El rostro de la Iglesia
Una de las más bellas definiciones de la Iglesia la dio, en su momento, el Papa Pablo VI. Decía que la Iglesia es “el proyecto visible del amor de Dios hacia la humanidad”. Dios, que ama a los hombres y busca salvarlos, ha querido que existiese en el mundo ese reflejo, imperfecto y perfecto a la vez, de su caridad. Las imperfecciones suelen acompañar a todo lo que es humano, porque la perfección es propia sólo de Dios, pero, por una especie de desbordamiento que podemos llamar “participación”, esa perfección divina se difunde y empapa todo aquello que toca, todo aquello que se deja envolver por el manto de su gloria.

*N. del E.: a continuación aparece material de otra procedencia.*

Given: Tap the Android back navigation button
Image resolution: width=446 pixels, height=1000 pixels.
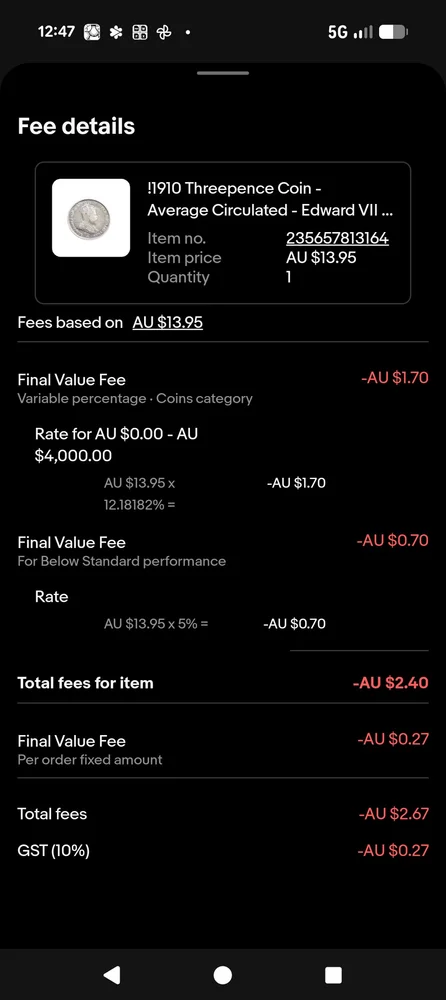Looking at the screenshot, I should (112, 974).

¿Cómo defender a la Iglesia? ¿Cuál sería el perfil de una apologética adecuada? ¿Cómo hacer que la belleza de su rostro resplandezca ante los hombres? Quizá aplicando la ley de la relatividad. Y no me refiero a la Física de Galileo o de Einstein, a la averiguación de cómo se transforman las leyes de la naturaleza cuando se cambia de sistema de referencia, sino a otra “relatividad” que enuncia también Pablo VI hablando de la Virgen: En María “todo es relativo a Cristo y todo depende de Él”. El “sistema de referencia” para María, y para la Iglesia, es siempre el mismo; es Jesucristo, el Señor.